Approved CE Providers
The Louisiana Department of Insurance certifies CE providers and courses. You can find approved providers and course listings through the LDI Education Providers page. Only courses approved by the LDI count toward your CE requirement.
National online providers like Kaplan, WebCE, ExamFX, and Success CE offer Louisiana-approved courses, including courses specifically approved for the flood insurance and ethics categories. Louisiana allows online self-study courses, and there is no classroom delivery minimum — you may complete all 24 hours through online self-study if you prefer.
The Independent Insurance Agents and Brokers of Louisiana (IIABL) and the Louisiana chapter of the Professional Insurance Agents (PIA) offer CE courses, conferences, and seminars. These events provide Louisiana-specific content covering hurricane preparedness, coastal property underwriting, flood program updates, and state regulatory changes. Given Louisiana's unique exposure profile — hurricanes, flooding, subsidence, and coastal erosion — state-specific courses can be particularly valuable for agents who serve coastal and river-parish clients.
When choosing a CE provider, verify three things: (1) the course is approved by the LDI, (2) the course is approved for your specific line of authority and the correct credit category (ethics, flood, or general), and (3) the provider will report completion to the LDI electronically.

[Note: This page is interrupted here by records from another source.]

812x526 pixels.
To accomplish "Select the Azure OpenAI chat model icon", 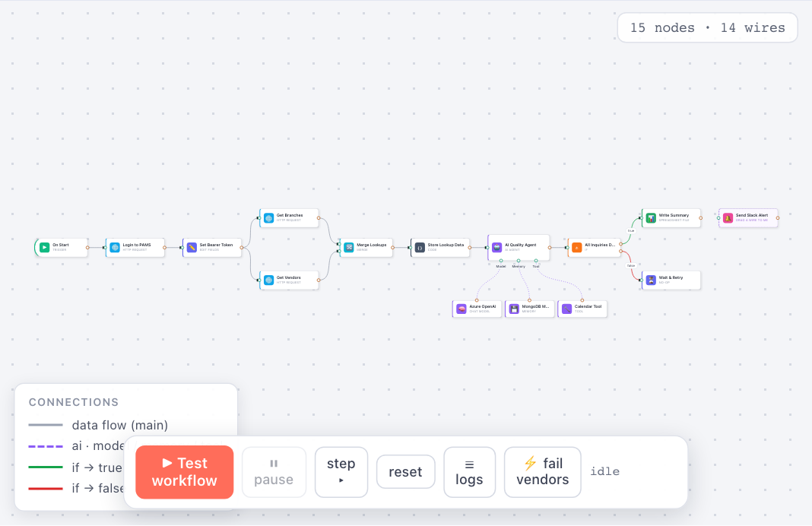I will (462, 309).
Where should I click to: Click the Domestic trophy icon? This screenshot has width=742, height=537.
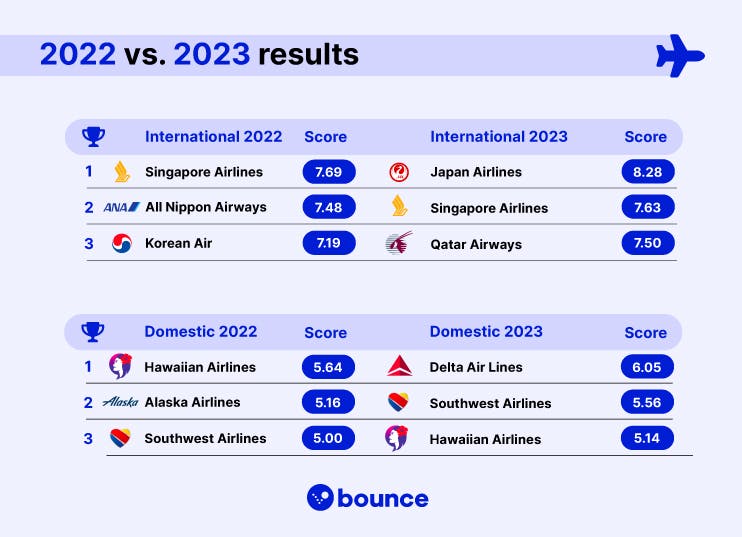[93, 331]
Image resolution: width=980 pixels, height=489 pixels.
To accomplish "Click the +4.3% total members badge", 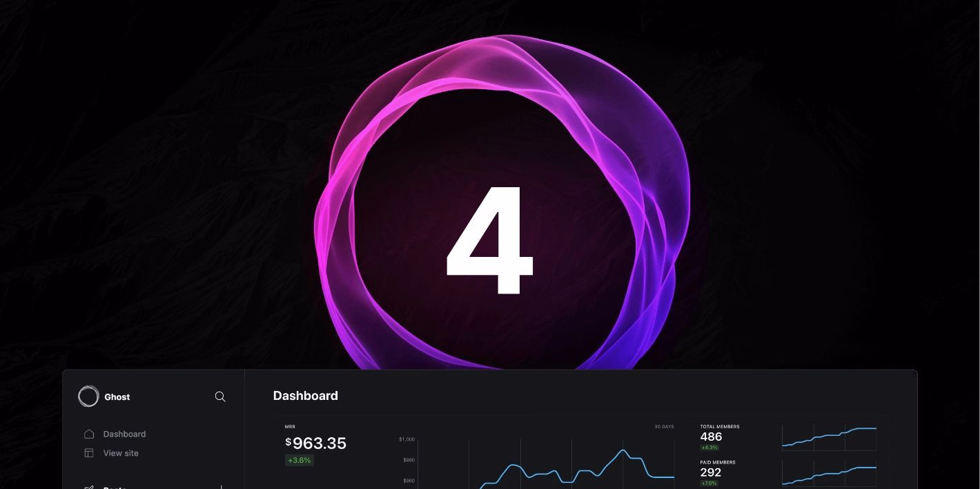I will pos(709,448).
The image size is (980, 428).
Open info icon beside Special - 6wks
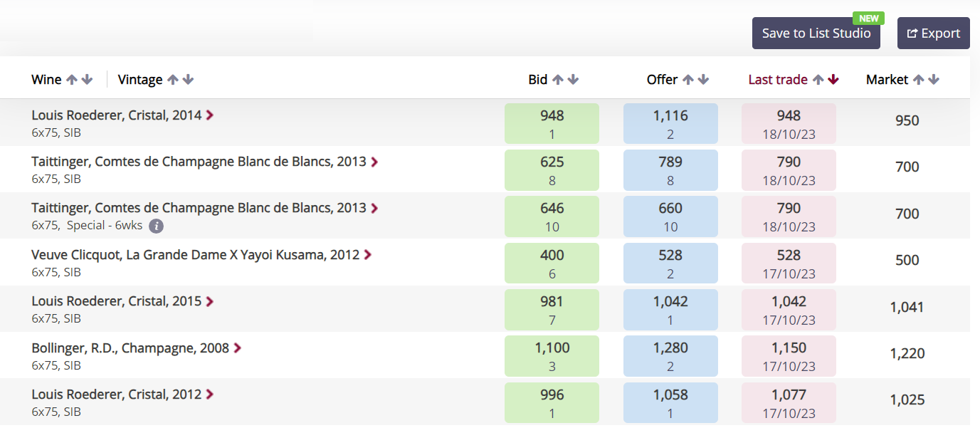[x=157, y=226]
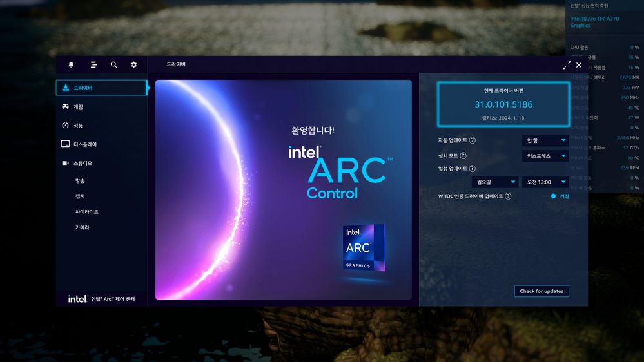The width and height of the screenshot is (644, 362).
Task: Click the current driver version 31.0.101.5186 box
Action: [503, 104]
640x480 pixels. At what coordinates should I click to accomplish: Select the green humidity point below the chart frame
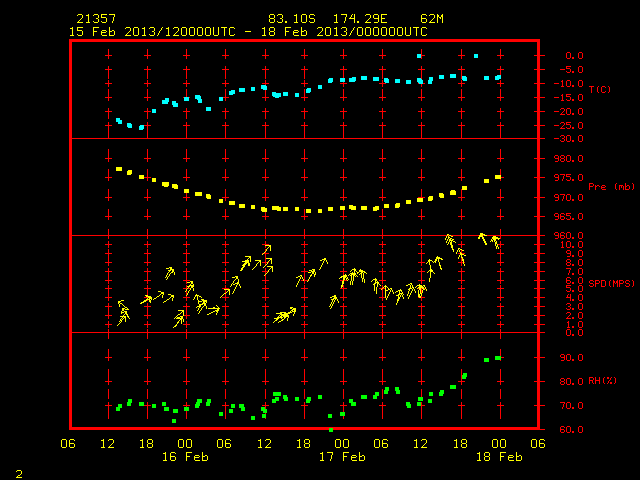pos(331,430)
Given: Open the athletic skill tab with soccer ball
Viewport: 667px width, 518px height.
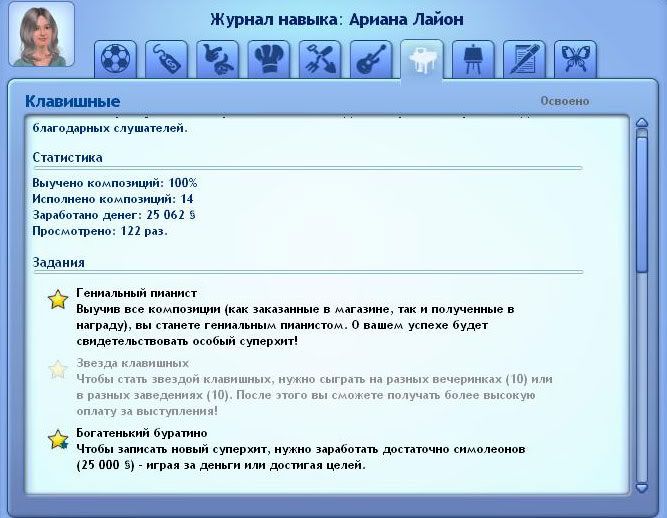Looking at the screenshot, I should (x=116, y=59).
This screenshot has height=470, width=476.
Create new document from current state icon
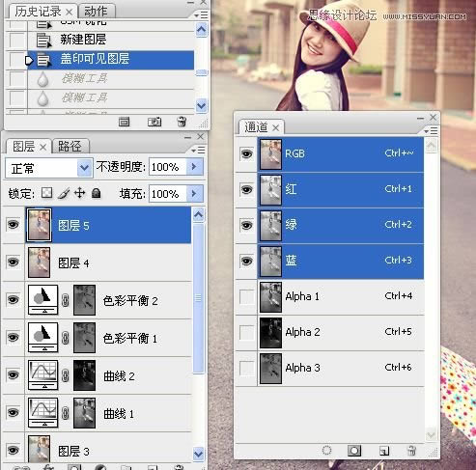click(124, 122)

We recommend confirming reporting timelines with your provider, especially if you are completing courses close to your deadline.
Common Mistakes Agents Make
1. Forgetting the recurring flood insurance requirement. This is the most common compliance failure specific to Louisiana. Many agents complete a flood course in their first renewal cycle and assume it is a one-time requirement (as it is in states like Minnesota and Alabama). In Louisiana, the 3-hour flood course is required every renewal cycle. If your CE transcript shows 24 hours with ethics but no flood credit, you are noncompliant.
2. Not completing CE before the renewal date. Louisiana's late-renewal option only works if your CE was compliant at the time of expiration. If you had 20 hours done when your license expired, you cannot simply finish the remaining 4 hours and pay a late fee — you must go through reinstatement. Complete all 24 hours before your expiration date, not after.
3. Assuming carryover hours satisfy category requirements. Excess ethics or flood hours carry over as general CE credit only, not as categorized credit. If you completed 6 hours of ethics in the previous cycle, the 3 excess hours carry over as general hours — you still need 3 fresh ethics hours in the current cycle. The same applies to flood hours.
4. Overlooking the first-term CE exemption window. New producers are not required to complete CE for their first licensing period. Some newly licensed agents complete CE during their first term out of caution — which is fine and the hours count — but others are caught off guard when the second renewal arrives with a full 24-hour requirement they did not plan for.
5. Repeating courses within the 24-month window. Louisiana requires at least 24 months between completions of the same course for credit. If you took a flood course in February 2025, you cannot take the same flood course again in January 2027 and receive credit. You need to wait until February 2027 or take a different flood course. Track your completion dates and course IDs carefully.
How Louisiana Compares to Other States
Louisiana's 24-hour biennial requirement matches the national average and is identical to states like Texas, Colorado, Minnesota, Alabama, and South Carolina in total hours. The 3-hour ethics mandate is also standard.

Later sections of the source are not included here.